If you do replace the outer race, proper seating must be done. Apart from cleanliness, the bearing is best seated by overtorqueing the hub nut while turning the wheel. Torque it until the wheel is hard to turn. Then back off the nut and set the clearance.

It would make sense in a new bearing and race as nothing has worn in. I think there is a different basis if one half is worn and the other half isn’t. Notionally bearings and races of a certain surface finish, dimensions, etc. should fit together relatively well when new.

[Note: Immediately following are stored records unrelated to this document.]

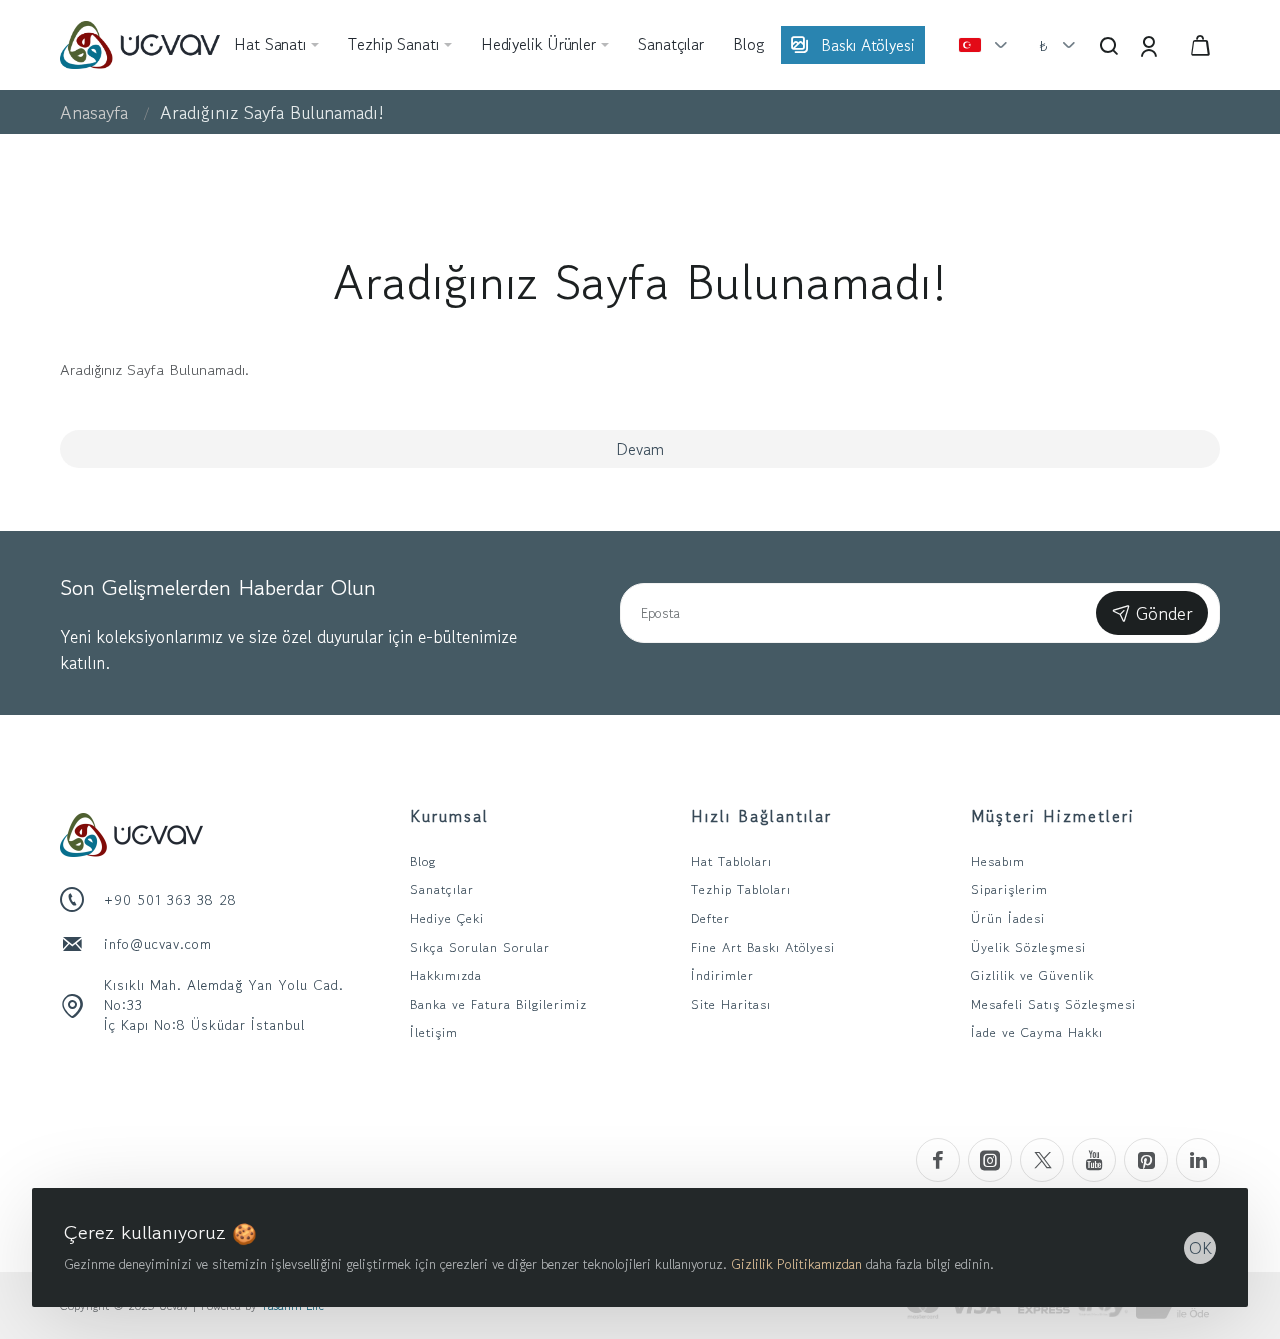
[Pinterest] (1146, 1160)
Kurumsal (449, 816)
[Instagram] (990, 1160)
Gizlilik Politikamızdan (796, 1264)
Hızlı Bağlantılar (761, 816)
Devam (640, 449)
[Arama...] (1109, 45)
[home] (94, 112)
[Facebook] (938, 1160)
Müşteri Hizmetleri (1053, 816)
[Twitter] (1042, 1160)
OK (1200, 1248)
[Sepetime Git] (1200, 45)
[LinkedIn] (1198, 1160)
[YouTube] (1094, 1160)
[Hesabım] (1150, 45)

I was primarily originally thinking to drift out to reuse, these rotors seem to all come with a race pre-installed. I think running the old bearing with a new race wouldn’t be prudent, and I shouldn’t count on preserving the old race and getting it from the old rotor. This new with new. If new comes with a race, I could install it as @Trav does, and if the bearing I get doesn’t (I’d suspect OE doesn’t come with it if their rotors are pre-installed), then I’ll just go with it.

Thanks!!
 
I specifically asked a more experienced colleague this same question some time ago. He said that the outer race does not need to be matched to the rest of the bearing for a taper roller. The old one can be reused as long as it is in decent shape.

If you do replace the outer race, proper seating must be done. Apart from cleanliness, the bearing is best seated by overtorqueing the hub nut while turning the wheel. Torque it until the wheel is hard to turn. Then back off the nut and set the clearance.
I do this, tighten to about 75lbs then backoff.
 
I don't do it, I knock the new outer race out or the rotor and put new first world bearings in, race and all with a new seal, it is too easy of a job to mess around.
Me too. I only want to do it once, and I don't want a failure at speed with the family in the car, or much worse, involve someone else's family in an incident. SKF and Timken bearings of the tapered roller variety are typically not that expensive.
 
The new rotor will have races already pressed in. In a perfect world you should put new bearings on the new races. Nobody ever does. The OE bearings are much higher quality than what you can buy at the local store.

I say clean up the old bearings. If they look good pack them and reus them. Use new seals too.
 
If this is a 1500 it looks like SKF or Timken bearings can be had for about $15 per corner plus shipping.
It’s a 2500 diesel, so fairly heavy front end. I don’t think the bearings are that much more at rock auto.
 
I replaced rotors multiple times just using the new pre-installed races and original bearings on my 2002 Ranger before first replacing bearings around 227k miles. One of the seals failed and contaminated the grease, so I finally decided it was time, but the Torrington bearings were still in pretty good shape. I replaced them with Koyos, and again just used the races already installed on the new rotors. I think my application is pretty forgiving, it just needs bearings that aren't trashed.
 
I replaced rotors multiple times just using the new pre-installed races and original bearings on my 2002 Ranger before first replacing bearings around 227k miles. One of the seals failed and contaminated the grease, so I finally decided it was time, but the Torrington bearings were still in pretty good shape. I replaced them with Koyos, and again just used the races already installed on the new rotors. I think my application is pretty forgiving, it just needs bearings that aren't trashed.
Koto bearings are very good. On par with Timkin and Nachi.